▸ Collected data entries:
────────────────────
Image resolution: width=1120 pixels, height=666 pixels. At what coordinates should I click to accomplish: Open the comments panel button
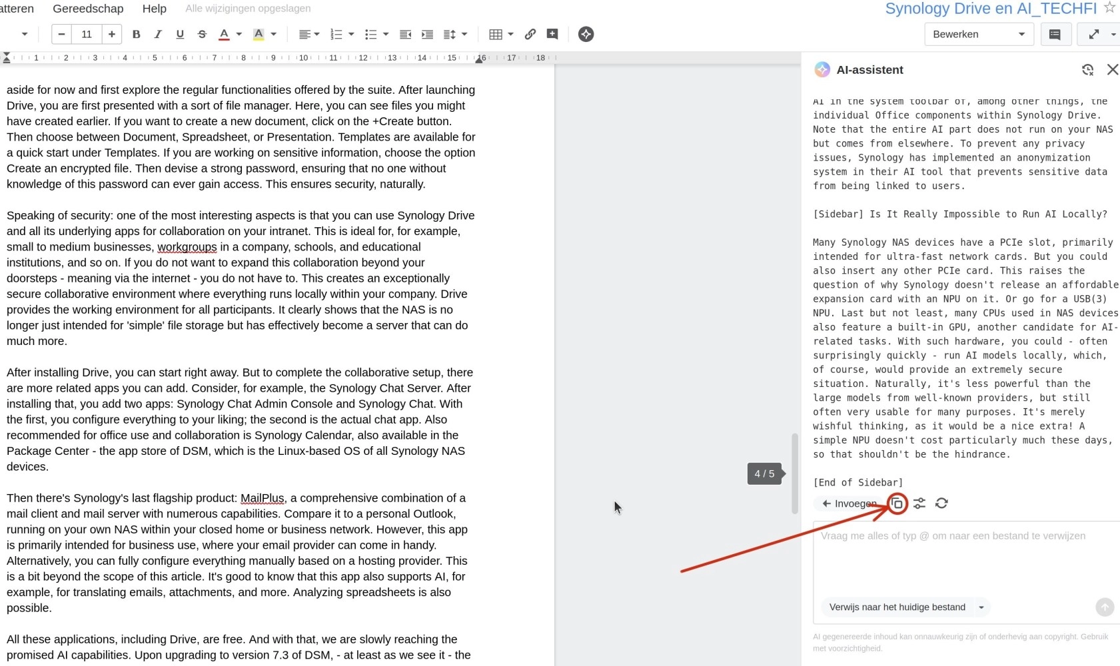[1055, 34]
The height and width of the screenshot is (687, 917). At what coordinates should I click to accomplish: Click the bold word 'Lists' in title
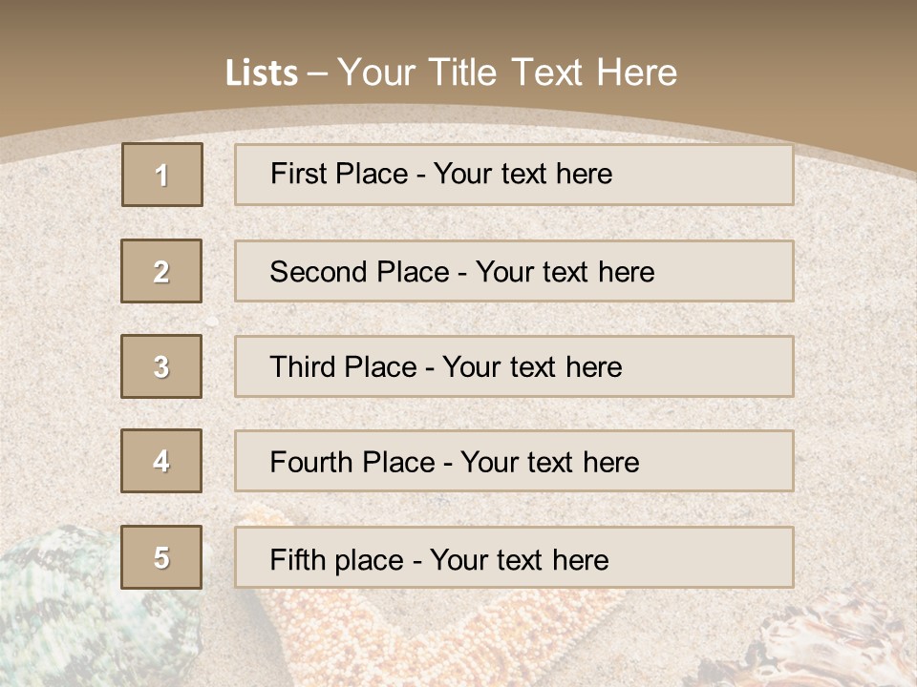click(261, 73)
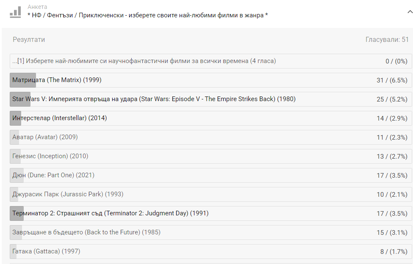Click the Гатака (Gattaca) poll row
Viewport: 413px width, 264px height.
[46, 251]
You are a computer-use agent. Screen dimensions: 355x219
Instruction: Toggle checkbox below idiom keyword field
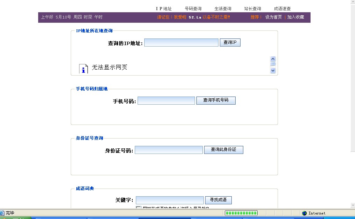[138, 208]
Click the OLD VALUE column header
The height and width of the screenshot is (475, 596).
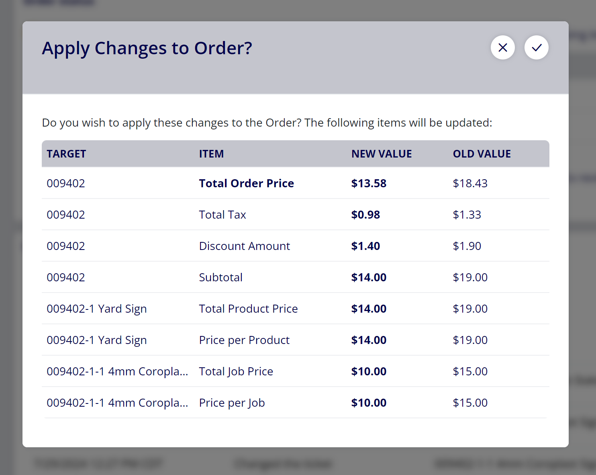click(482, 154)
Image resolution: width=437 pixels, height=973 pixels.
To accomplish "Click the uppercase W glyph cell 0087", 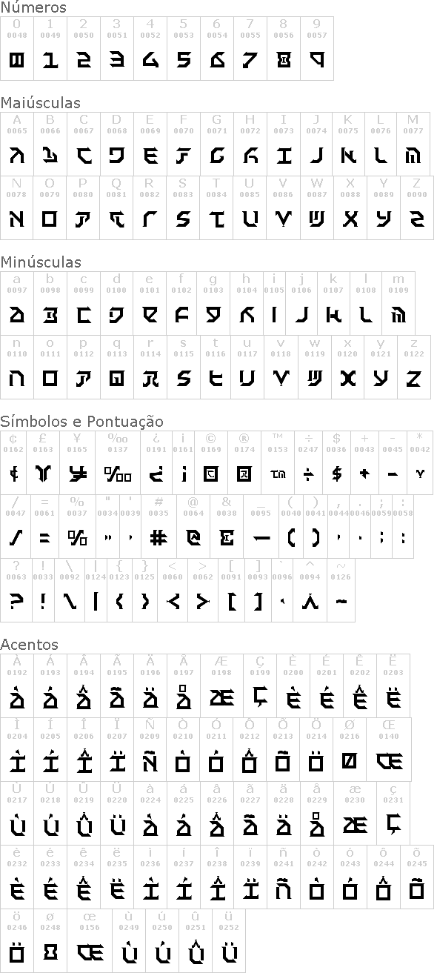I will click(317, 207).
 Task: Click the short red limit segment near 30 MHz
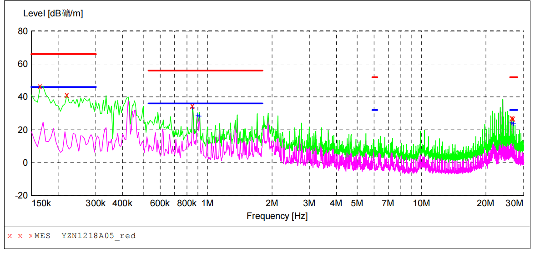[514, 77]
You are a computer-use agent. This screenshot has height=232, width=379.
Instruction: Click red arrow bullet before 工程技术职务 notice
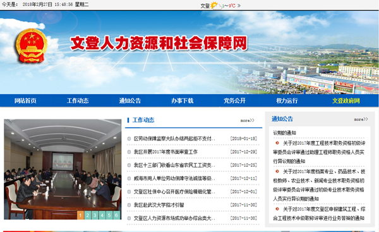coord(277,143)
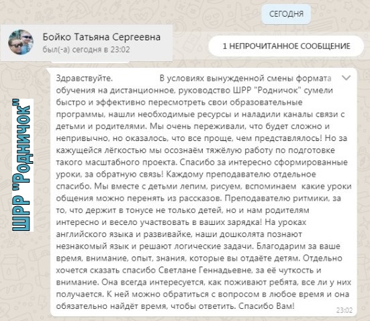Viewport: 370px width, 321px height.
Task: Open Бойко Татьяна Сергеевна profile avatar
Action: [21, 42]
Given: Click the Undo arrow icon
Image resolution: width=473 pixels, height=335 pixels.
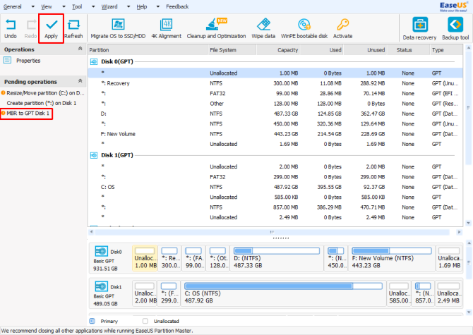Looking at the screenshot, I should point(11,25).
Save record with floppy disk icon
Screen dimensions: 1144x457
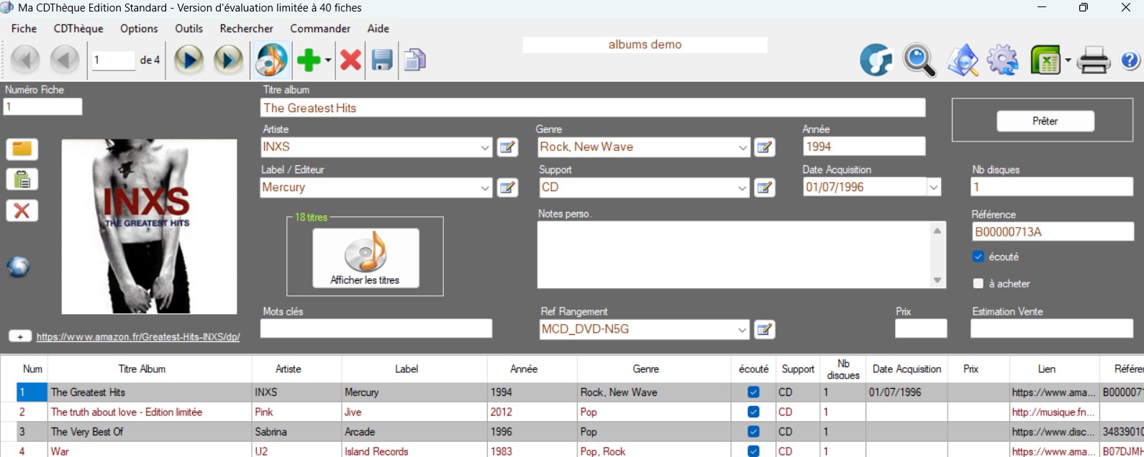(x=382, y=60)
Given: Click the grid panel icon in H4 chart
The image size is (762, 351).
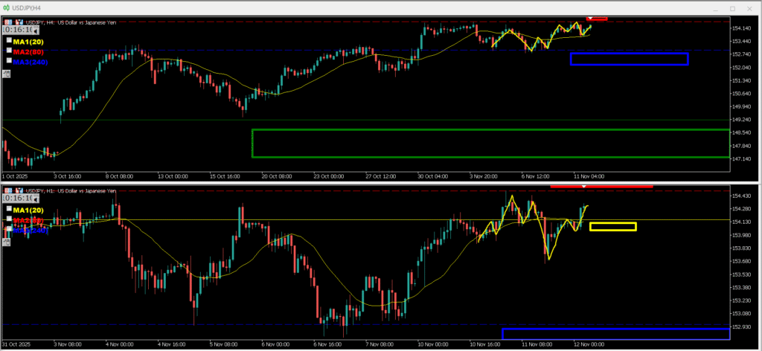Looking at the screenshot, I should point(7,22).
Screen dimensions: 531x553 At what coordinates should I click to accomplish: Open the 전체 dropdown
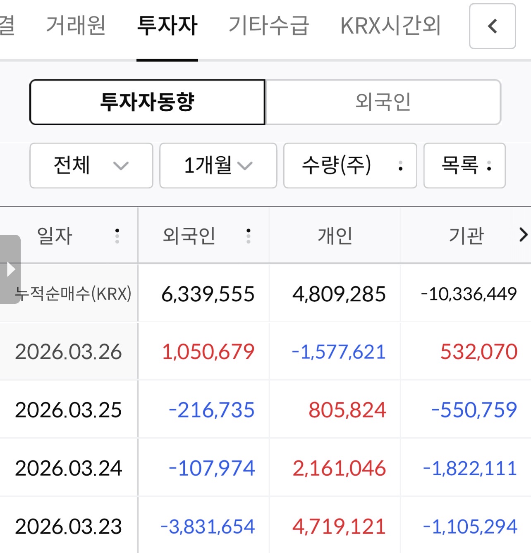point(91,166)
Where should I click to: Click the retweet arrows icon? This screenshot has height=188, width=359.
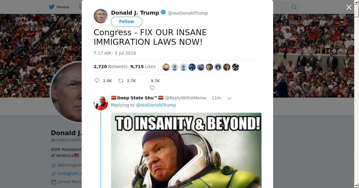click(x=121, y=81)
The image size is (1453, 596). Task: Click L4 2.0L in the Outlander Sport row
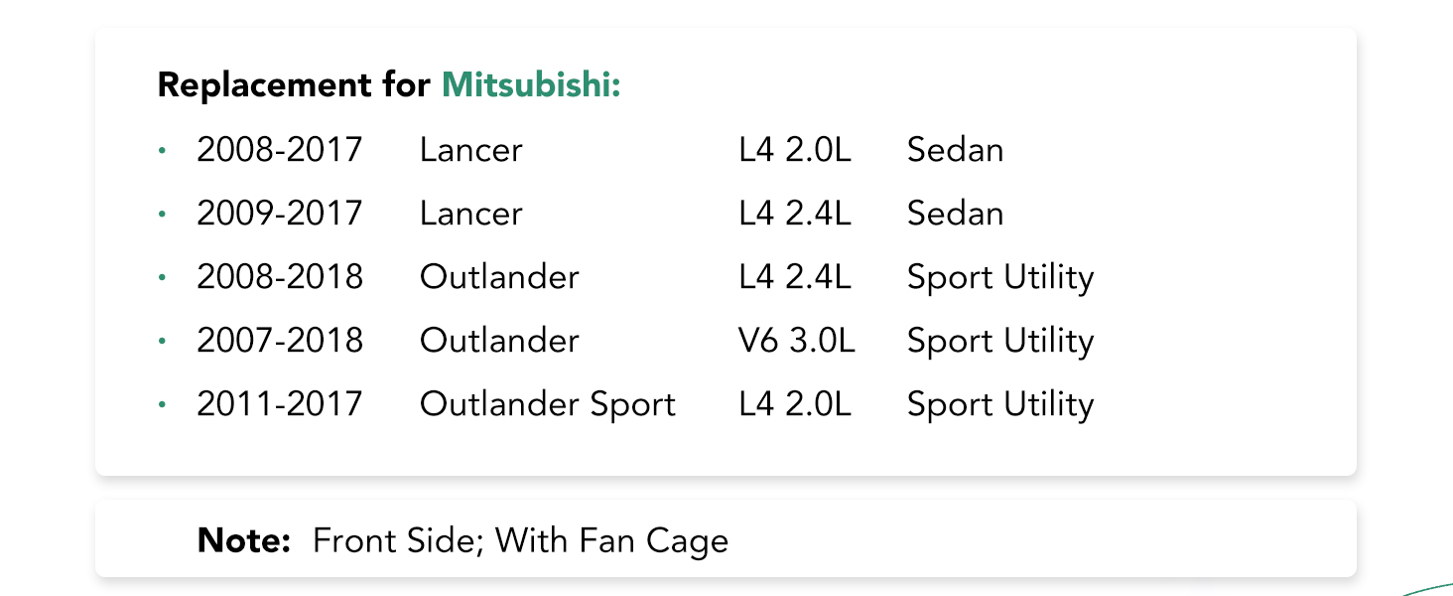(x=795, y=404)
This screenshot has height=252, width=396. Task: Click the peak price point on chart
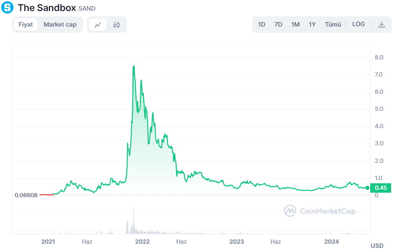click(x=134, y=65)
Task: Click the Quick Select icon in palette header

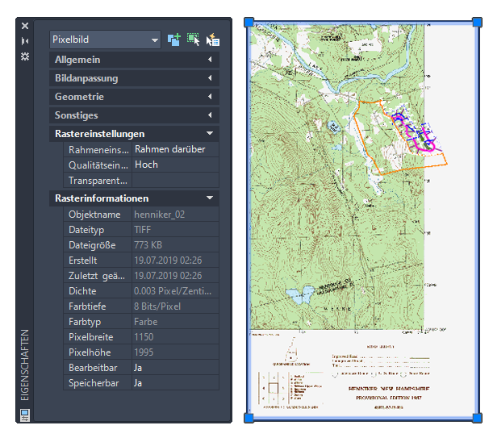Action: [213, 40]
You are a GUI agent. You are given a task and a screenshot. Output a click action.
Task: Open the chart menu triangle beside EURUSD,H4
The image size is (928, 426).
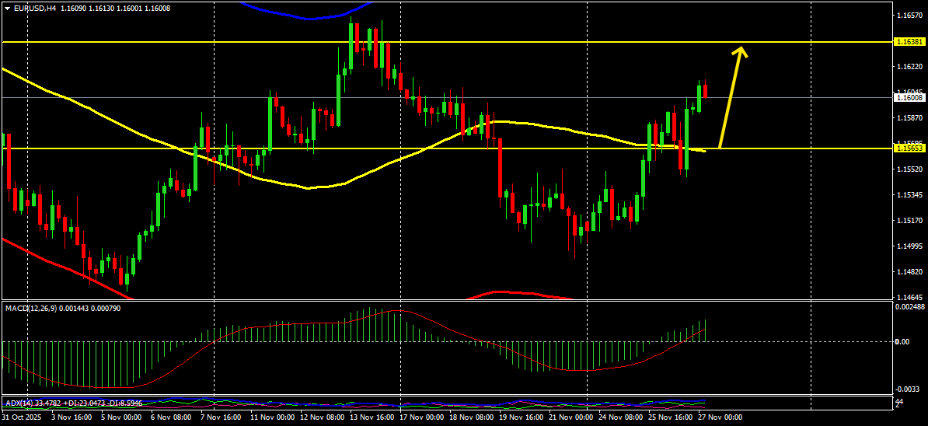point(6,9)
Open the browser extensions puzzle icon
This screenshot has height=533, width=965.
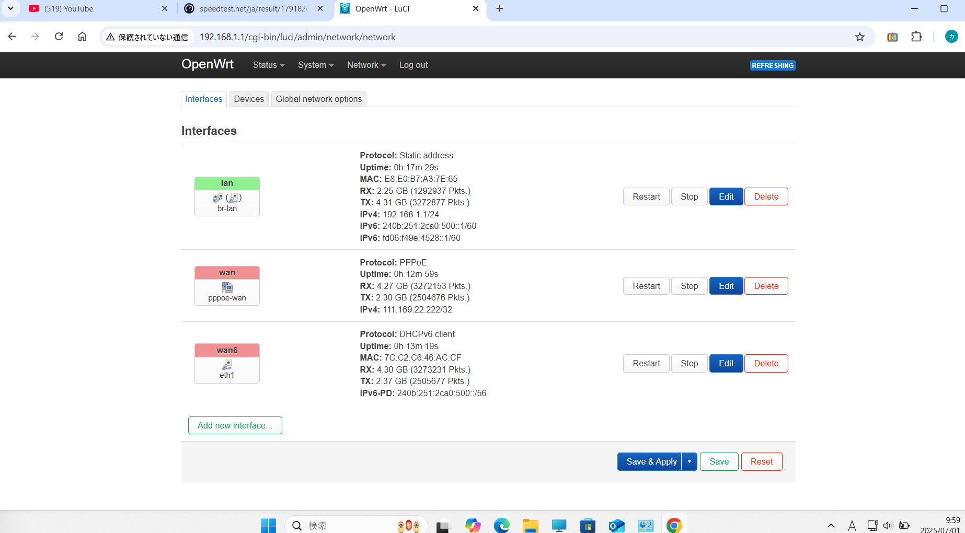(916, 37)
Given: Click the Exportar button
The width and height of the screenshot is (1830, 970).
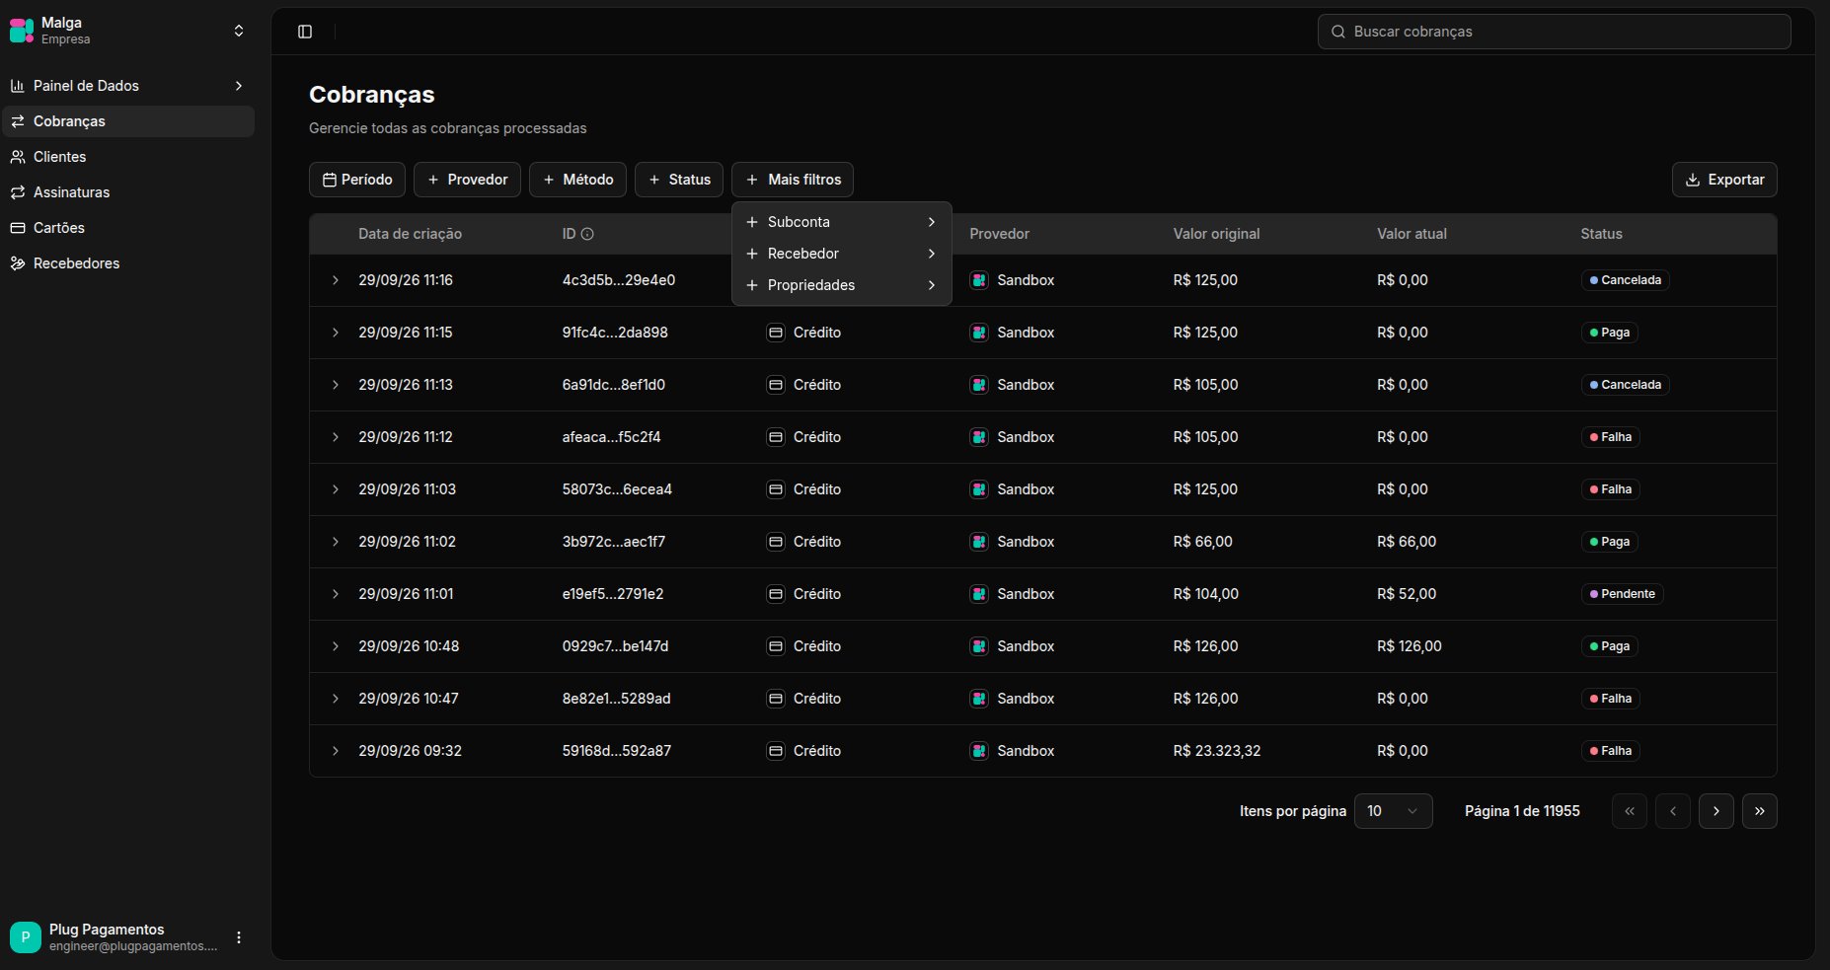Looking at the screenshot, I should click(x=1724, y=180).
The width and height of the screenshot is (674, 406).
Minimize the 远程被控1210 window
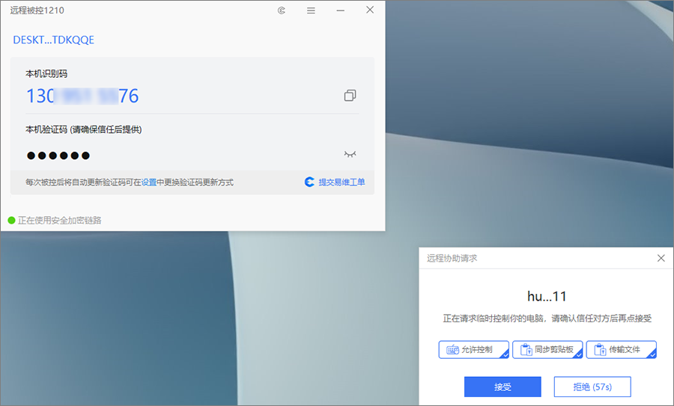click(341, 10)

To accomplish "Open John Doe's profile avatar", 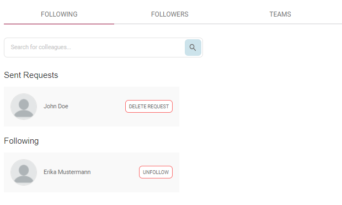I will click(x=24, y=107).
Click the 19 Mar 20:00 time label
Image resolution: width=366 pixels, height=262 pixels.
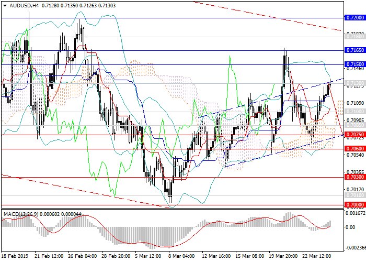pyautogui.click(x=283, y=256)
────────────────────
Filter by the word "agent": copy every line of the data that holds it.

You are a computer-use agent. Screen dimensions: 355x219
You are a computer-use agent. This screenshot has height=232, width=379.
You are a GUI agent. You are given a task and a screenshot. Output a click action.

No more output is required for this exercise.